» **ACTIVITIES**:
a – Decide whether each statement below agrees with the article on a muscle relaxant and diabetes. Answer yes or no for each, and quote the words from the article that decide it. (i) Dantrolene has been approved by the FDA. (ii) The researchers want to test the drug in children before adults. (iii) Dantrolene harmed cells taken from the parents and siblings of Wolfram patients.
b – In the article on a muscle relaxant and diabetes, which enzyme did the researchers find they could control to work toward preventing the rare form of diabetes?

» **PASSAGE FOR REVIEW**:
Health & Medicine

Could A Muscle Relaxant Cure Diabetes?

Kathleen Lees
First Posted: Nov 26, 2014 07:26 PM EST

Could muscle relaxants help a rare form of diabetes? Recent findings published in the Proceedings of the National Academy of Sciences (PNAS) have found Wolfram, a very difficult form of diabetes to treat, is responsible for cell death that harms insulin levels.

Yet researchers at Washington University's School of Medicine have discovered that the common muscle relaxant, dantrolene, could help prevent death of insulin producing cells and control this debilitating disease.

Animal and cell studies helped researchers find that by controlling the enzyme Calpain, they can work to prevent this rare form of diabetes.

"We also found that dantrolene was not toxic to cells grown from the skin samples donated by patients' relatives. The drug interfered with cell death in cells from Wolfram patients but did not harm cells that came from parents and siblings," said senior study author said senior investigator Fumihiko Urano, in a news release.

The drug is FDA-approved and is currently prescribed for other serious health conditions, including cerebral palsy and multiple sclerosis (MS).

"We'd like to test the drug first in adult patients with Wolfram syndrome, and if we get positive results, we could extend the trial to children," Urano concluded.

» **GIVEN DATA**:
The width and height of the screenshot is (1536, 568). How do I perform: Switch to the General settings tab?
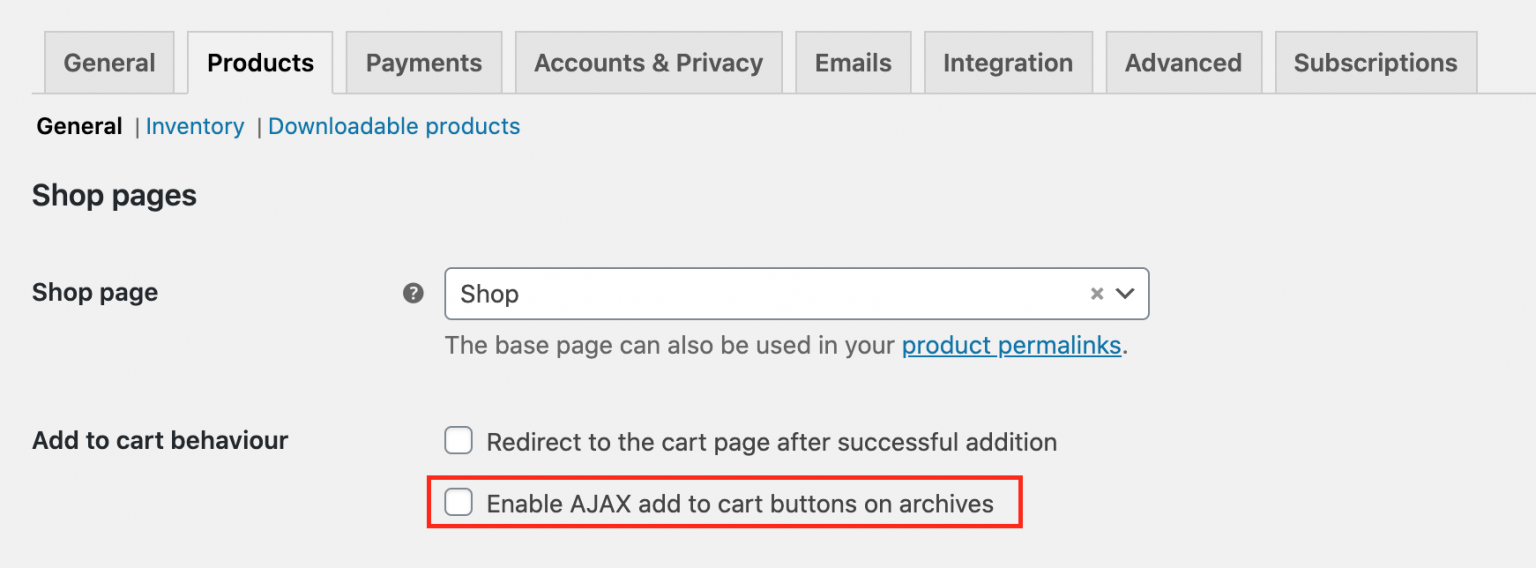(109, 63)
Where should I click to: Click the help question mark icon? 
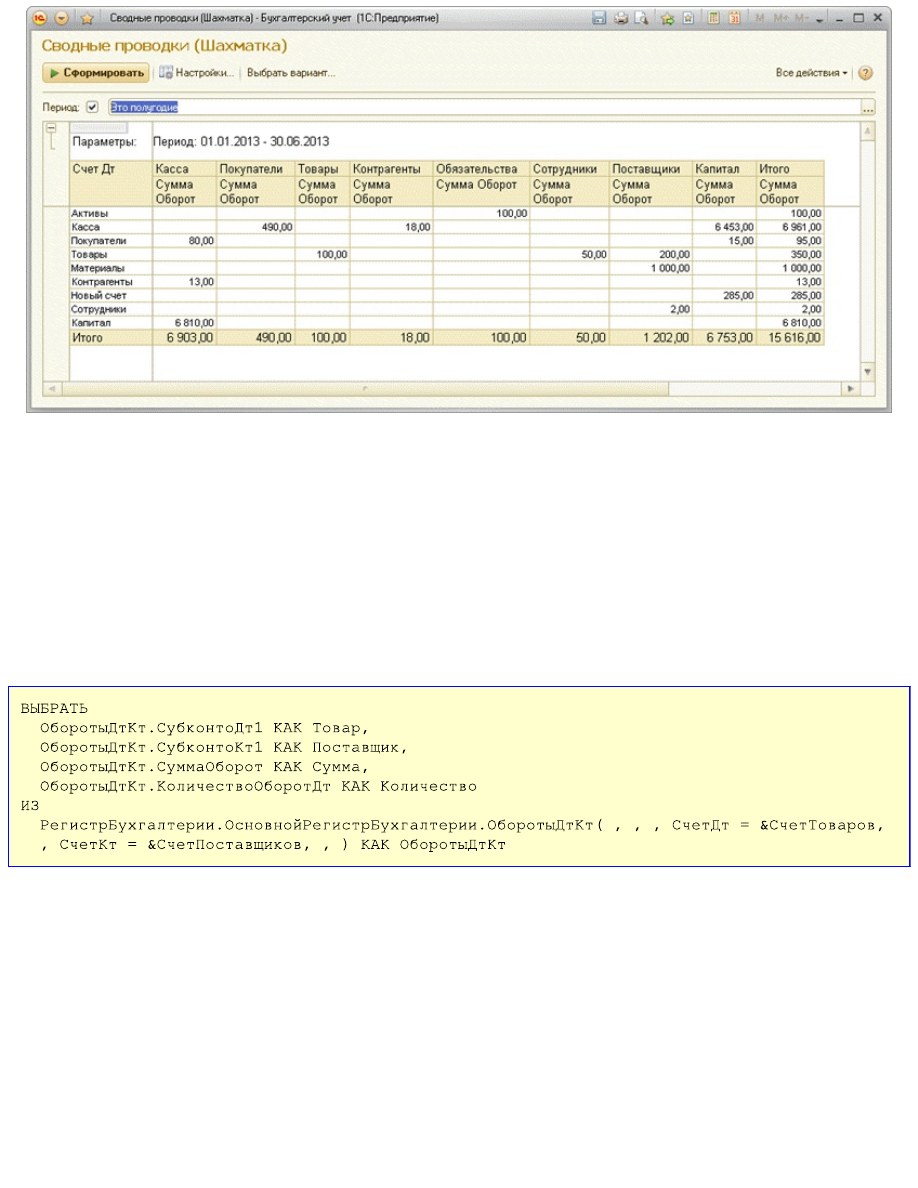865,73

» **SOLUTIONS**:
a –
(i) Yes: "The drug is FDA-approved"
(ii) No: "We'd like to test the drug first in adult patients with Wolfram syndrome"
(iii) No: "did not harm cells that came from parents and siblings"

b – Calpain